No carro estavam o condenado Laudson e Jéssica, a mesma mulher apontada por José Arnaldo com a responsável pelas aves que estavam em sua propriedade. Eles transportavam de Goiás para a capital paulista 73 canários-da-terra, 18 araras-canindé, oito corrupiões, sete pássaros-pretos, seis tucanos-toco, cinco maracanãs, um papagaio-verdadeiro e um quati. Ambos foram autuados em flagrante na Delegacia Seccional de Araraquara. A Justiça decretou a prisão preventiva de Laudson, que está preso.

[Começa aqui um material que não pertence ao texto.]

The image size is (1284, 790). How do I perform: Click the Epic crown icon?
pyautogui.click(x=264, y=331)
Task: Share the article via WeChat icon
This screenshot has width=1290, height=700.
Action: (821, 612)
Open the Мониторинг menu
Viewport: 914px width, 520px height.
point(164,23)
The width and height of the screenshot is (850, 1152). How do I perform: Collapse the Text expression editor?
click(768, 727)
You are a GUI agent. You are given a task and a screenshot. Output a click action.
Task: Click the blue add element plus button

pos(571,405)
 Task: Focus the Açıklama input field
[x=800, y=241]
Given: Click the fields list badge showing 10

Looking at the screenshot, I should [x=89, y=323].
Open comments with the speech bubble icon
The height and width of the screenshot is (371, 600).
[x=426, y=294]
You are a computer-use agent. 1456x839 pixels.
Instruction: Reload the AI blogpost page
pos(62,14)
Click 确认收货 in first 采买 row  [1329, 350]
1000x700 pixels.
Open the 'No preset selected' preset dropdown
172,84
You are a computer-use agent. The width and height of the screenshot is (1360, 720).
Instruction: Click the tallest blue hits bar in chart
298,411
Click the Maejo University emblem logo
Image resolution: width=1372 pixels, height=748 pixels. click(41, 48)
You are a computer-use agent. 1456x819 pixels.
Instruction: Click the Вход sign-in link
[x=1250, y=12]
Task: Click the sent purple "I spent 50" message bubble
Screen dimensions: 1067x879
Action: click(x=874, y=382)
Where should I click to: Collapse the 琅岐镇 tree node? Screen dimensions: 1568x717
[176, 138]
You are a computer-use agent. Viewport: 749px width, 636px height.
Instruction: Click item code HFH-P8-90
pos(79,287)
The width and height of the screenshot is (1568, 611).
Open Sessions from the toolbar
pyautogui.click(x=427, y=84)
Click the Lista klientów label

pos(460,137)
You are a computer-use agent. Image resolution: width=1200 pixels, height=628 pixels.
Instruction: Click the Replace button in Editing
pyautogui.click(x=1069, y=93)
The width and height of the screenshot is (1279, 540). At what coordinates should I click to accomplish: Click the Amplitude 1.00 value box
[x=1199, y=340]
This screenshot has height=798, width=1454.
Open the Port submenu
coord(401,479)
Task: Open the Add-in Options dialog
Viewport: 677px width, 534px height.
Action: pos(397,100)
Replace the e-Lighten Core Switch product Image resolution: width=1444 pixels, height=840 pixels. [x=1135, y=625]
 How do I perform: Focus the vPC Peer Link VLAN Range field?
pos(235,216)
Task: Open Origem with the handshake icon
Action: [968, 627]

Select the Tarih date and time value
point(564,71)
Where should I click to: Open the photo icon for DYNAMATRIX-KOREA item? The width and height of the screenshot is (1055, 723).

Jéssica foi solta e responderá pelo crime em liberdade.
Laudson, além da condenação de 26 anos, já havia sido detido em 2019, pela Polícia Rodoviária Federal, ao ser surpreendido em Uruaçu (GO) transportando araras, papagaios e pássaros que estavam sendo levados do Pará para São Paulo.
O Fauna News tentou contato com José Arnaldo, Laudson e Jéssica, mas não obteve sucesso. O veículo tem interesse em publicar as versões dos envolvidos.